_Do this:_ Duplicate the records running from the line that contains "Image resolution: width=762" through the line that contains "(x=167, y=300)", with both of those lines included.

---+---

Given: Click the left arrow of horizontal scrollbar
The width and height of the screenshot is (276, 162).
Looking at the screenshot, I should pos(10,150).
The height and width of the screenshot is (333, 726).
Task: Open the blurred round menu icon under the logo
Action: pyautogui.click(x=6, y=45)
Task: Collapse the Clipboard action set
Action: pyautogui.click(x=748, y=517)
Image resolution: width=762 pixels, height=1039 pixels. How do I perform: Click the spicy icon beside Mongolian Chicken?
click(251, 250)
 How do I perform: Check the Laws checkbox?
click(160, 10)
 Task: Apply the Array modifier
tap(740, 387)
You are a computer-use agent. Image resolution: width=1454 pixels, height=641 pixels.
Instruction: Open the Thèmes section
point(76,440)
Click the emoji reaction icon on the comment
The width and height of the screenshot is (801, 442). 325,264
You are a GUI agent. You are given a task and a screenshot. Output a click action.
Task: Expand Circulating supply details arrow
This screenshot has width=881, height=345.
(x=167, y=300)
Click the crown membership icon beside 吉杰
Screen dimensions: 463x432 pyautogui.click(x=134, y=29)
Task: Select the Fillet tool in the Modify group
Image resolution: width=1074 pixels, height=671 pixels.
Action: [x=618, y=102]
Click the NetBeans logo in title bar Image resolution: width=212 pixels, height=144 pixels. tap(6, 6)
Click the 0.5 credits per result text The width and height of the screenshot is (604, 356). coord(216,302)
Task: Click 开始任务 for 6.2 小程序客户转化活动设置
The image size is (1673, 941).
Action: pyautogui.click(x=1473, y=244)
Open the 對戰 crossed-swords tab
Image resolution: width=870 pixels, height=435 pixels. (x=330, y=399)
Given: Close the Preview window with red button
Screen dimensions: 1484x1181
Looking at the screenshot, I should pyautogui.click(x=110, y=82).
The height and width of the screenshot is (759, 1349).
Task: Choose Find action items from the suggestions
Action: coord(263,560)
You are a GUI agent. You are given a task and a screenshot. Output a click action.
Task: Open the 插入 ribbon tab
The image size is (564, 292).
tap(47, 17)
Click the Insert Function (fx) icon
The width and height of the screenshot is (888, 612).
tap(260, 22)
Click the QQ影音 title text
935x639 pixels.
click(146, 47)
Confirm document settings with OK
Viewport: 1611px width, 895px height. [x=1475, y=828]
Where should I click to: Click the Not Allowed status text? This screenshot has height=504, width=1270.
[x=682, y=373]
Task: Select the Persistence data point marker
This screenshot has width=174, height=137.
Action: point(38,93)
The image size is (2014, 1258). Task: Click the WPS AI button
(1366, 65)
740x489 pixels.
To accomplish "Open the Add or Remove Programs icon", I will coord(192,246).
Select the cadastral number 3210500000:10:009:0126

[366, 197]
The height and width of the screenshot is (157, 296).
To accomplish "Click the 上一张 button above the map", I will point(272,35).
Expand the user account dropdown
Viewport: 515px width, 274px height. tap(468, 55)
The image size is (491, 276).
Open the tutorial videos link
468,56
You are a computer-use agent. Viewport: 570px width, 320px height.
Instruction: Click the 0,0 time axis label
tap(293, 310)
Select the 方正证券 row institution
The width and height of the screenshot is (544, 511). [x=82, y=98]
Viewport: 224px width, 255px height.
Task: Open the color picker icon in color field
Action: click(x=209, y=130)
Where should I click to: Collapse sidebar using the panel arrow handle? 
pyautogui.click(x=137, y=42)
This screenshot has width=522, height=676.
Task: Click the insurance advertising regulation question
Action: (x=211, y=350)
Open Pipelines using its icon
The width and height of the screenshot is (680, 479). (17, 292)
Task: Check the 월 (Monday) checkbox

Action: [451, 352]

---+---

_Answer in full:_
Image resolution: width=762 pixels, height=1039 pixels. How do I perform: Click the spicy icon beside Mongolian Chicken?
click(251, 250)
 How do I perform: Check the Laws checkbox?
click(160, 10)
 Task: Apply the Array modifier
tap(740, 387)
You are a computer-use agent. Image resolution: width=1454 pixels, height=641 pixels.
Instruction: Open the Thèmes section
point(76,440)
Click the emoji reaction icon on the comment
The width and height of the screenshot is (801, 442). 325,264
You are a GUI agent. You are given a task and a screenshot. Output a click action.
Task: Expand Circulating supply details arrow
This screenshot has width=881, height=345.
(x=167, y=300)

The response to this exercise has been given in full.